After he became prime minister, Blair was frequently described, sometimes denounced, as a closet Catholic. In 2007, Father Michael Seed, who celebrated private Masses for the Blairs in Downing Street, suggested that the PM had been a “de facto Catholic” for more than 25 years. He would convert if he could, people said, but his change of allegiance might upset the delicate peace process in Northern Ireland.
Today, Blair is officially a Catholic. Yet many of his co-religionists, especially after his recent outburst in Attitude, would argue that, having once been regarded as a Catholic in everything but name, he is now a Catholic in name only. Indeed, if he did not accept the Church’s core teachings when he joined the faith, he can hardly be described as a Catholic at all.
Blair is unlikely to be put out by those detractors, however. Why would he worry about the foundations of his faith, when he has the Faith Foundation to worry about?

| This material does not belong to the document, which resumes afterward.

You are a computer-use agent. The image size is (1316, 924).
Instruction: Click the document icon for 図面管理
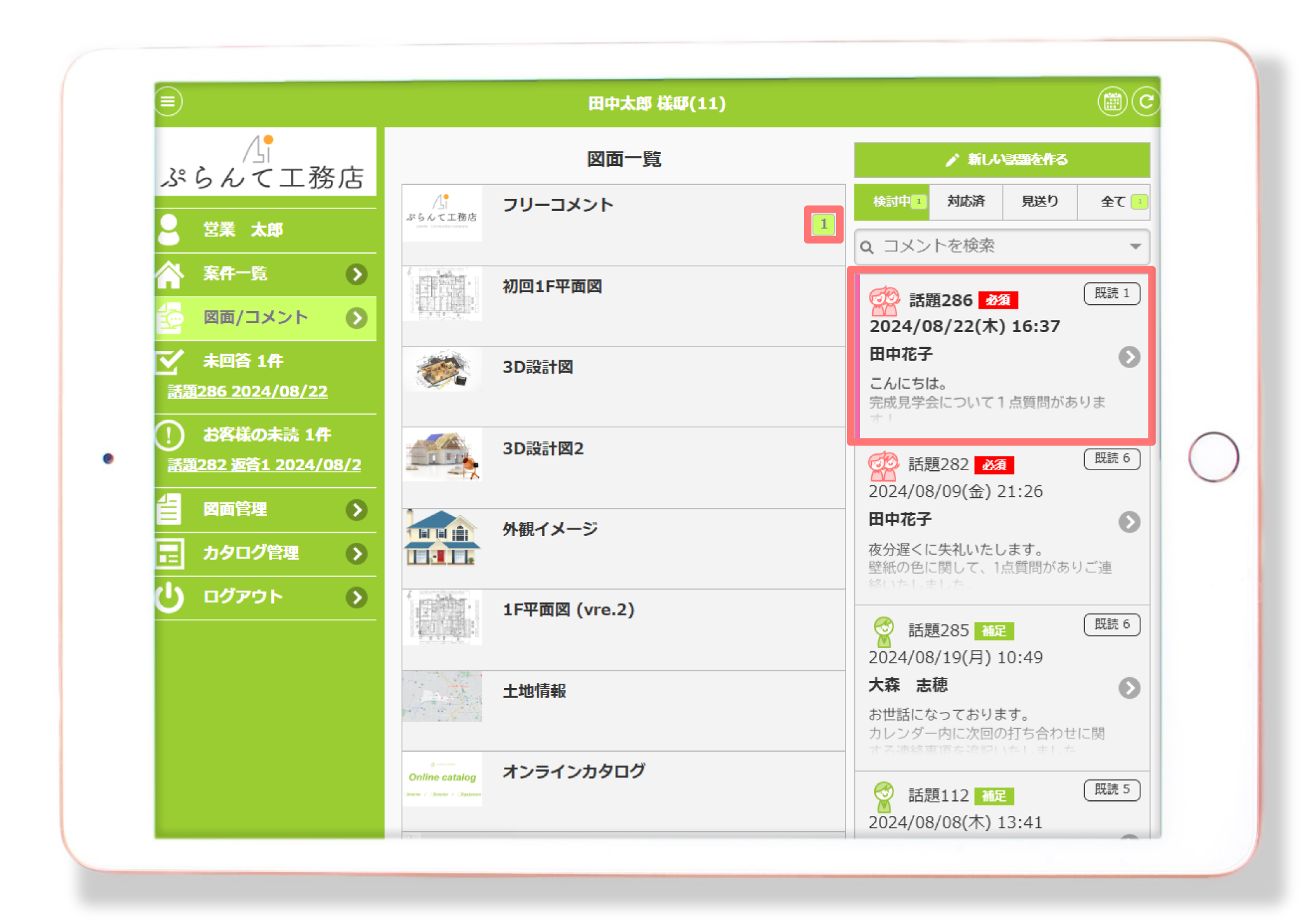click(169, 509)
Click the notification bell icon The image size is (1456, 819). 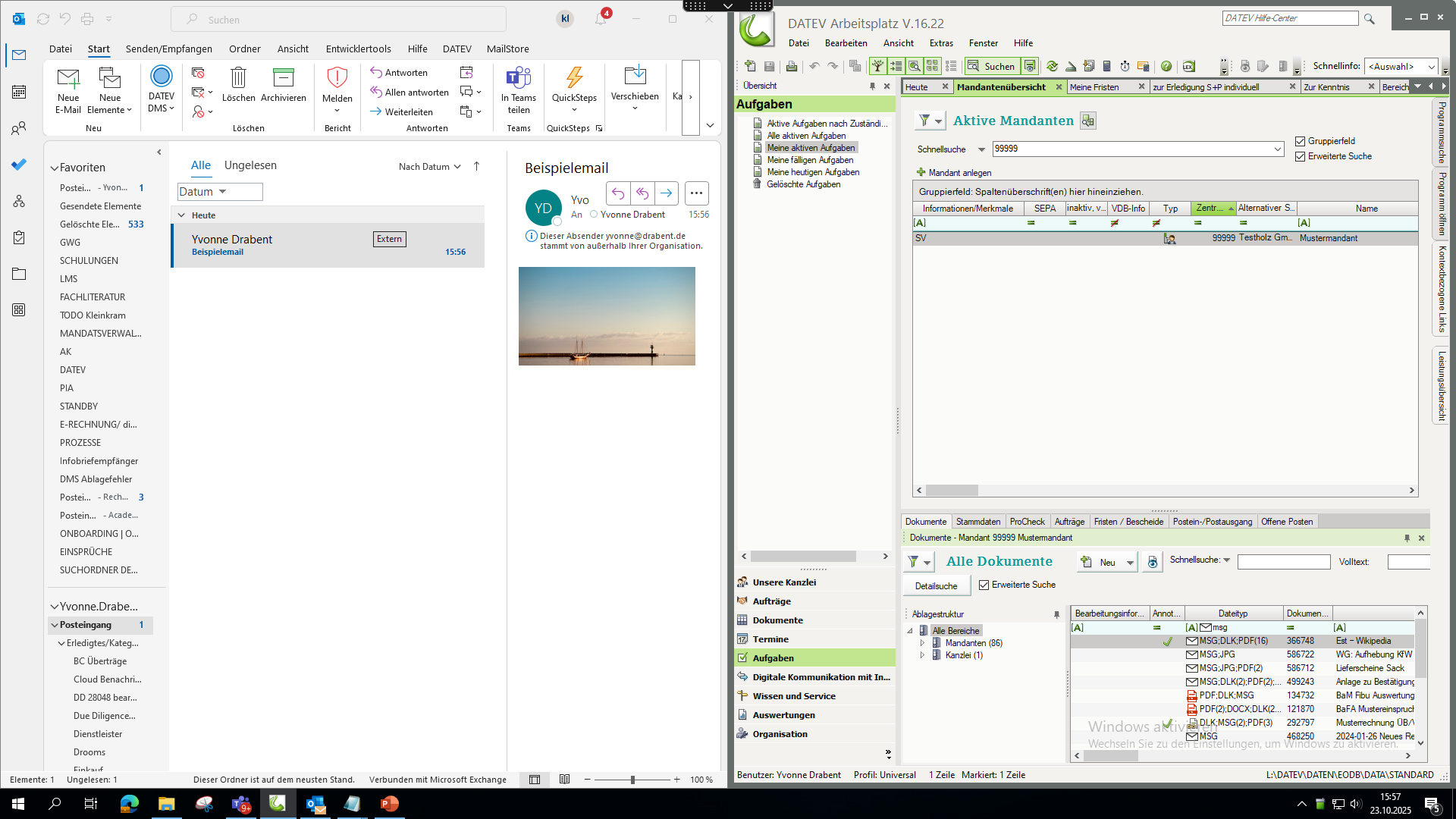tap(601, 20)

In recent months, Blair has been giving “Faith and Globalization” lectures at Yale University. For many, the great economic downturn has demonstrated the limitations of global economics. Blair, by contrast, continues to argue that “globalization operates to push people together, to blur distinctions between different nations and cultures, and to create a multi-faith society.” In this respect, he elaborates, “faith either becomes a constructive and progressive force that can provide globalization with a human face and some spiritual capital, or, alternatively, it can be a reactionary and destructive force that pulls people apart.”

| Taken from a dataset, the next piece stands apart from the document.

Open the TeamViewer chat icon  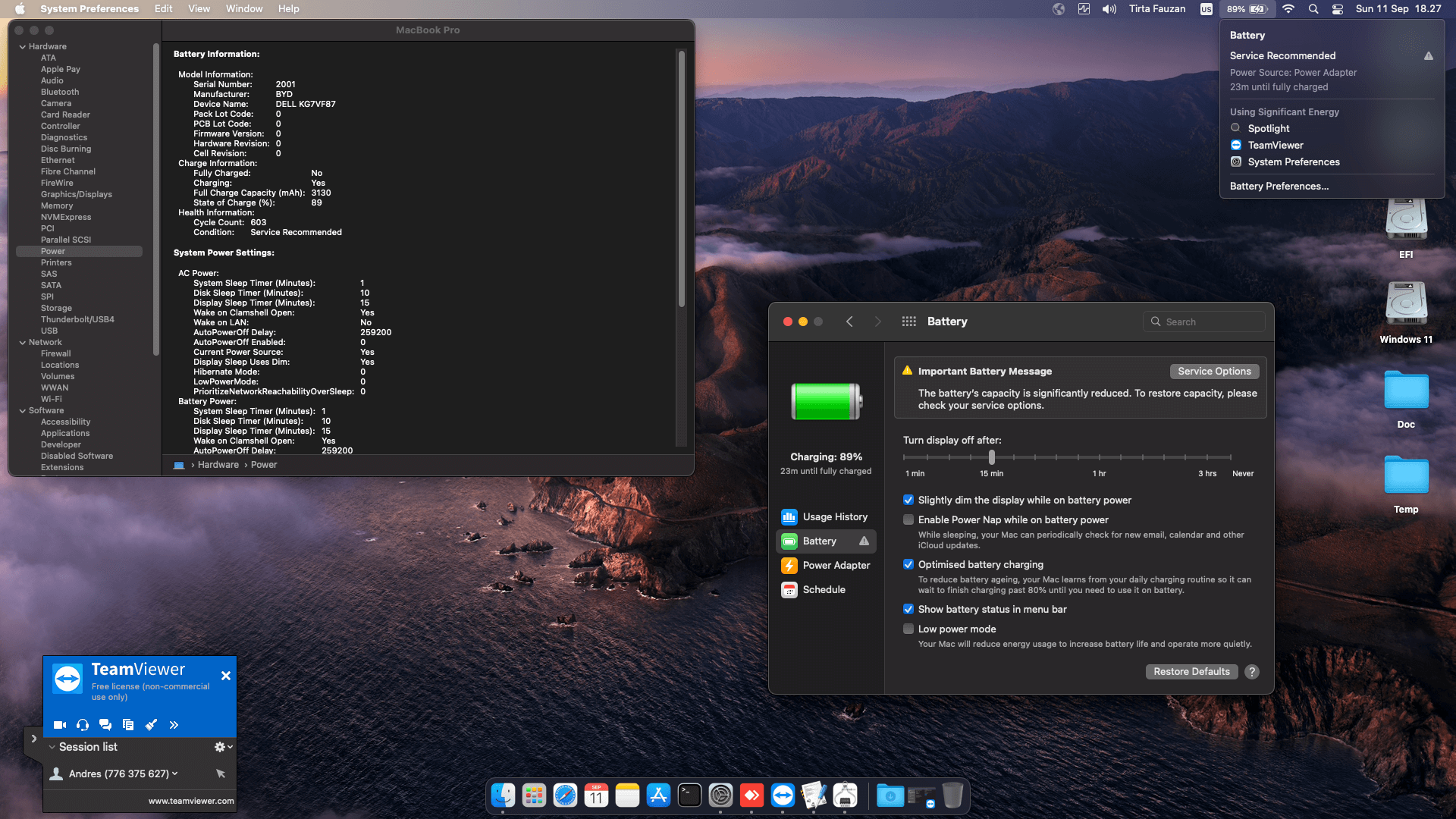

Not all his listeners were convinced. “I think it is overly simplistic, Mr. Blair,” said one, “to say that you are either with us or against us.” Another questioner, a journalist, asked him to assess the role of Catholicism in the process of globalization. “The Catholic Church does fantastic work on the ground,” he says. “The Vatican has been taking up a number of interfaith initiatives. But there’s always, in all religions, a lot of nervousness about the interfaith idea.”
No doubt there is much that is good about Blair’s infectious zeal for worldwide tolerance and diversity. From a Catholic perspective, however, he spoils it all by patronizing and undermining the coherent and time-tested wisdom of the Church. Stick to the “fantastic work on the ground,” he seems to be telling the Vatican, but leave the heavenly questions—the sexual morality, the peace-on-earth stuff—to me. This is more than misguided do-goodism. The Tony Blair of 2009 isn’t simply “doing God”; he seems to think he actually is God.
And it is not just paranoid Catholics who sense a whiff of messianism in Blair’s rhetoric of interfaith global harmony. Political observers have been saying it for years. He wants “to change the world for the better,” wrote Richard D. North in his book, Mr. Blair’s Messiah Politics, “and be seen as the person who made the transformation.”
Soon, if some reports are to be believed, Tony Blair is to be crowned president of Europe, or head of the EU Council. With such authority, how much further might this zealous agent of global change be willing and able to go?
But this is all to take Blair and his rhetoric too seriously. It is better to think of him as Rev. A.R.P. Blair, the long-running preachy caricature in the British satirical magazine Private Eye, and just laugh. To look at Tony Blair on the lectern at Yale, preaching his globalized religion of political correctness with a small microphone attached to his face, one might be forgiven for thinking that Tony Blair had taken the joke to another, almost surrealist level.
Or maybe there is a better analogy. As Garry O’Connor says, “He brings to mind that character Pecksniff from Dickens’ Martin Chuzzlewit: ‘Some people likened him to a direction post, which is always telling the way to a place, but never goes there.’ Tony Blair is rather like that.”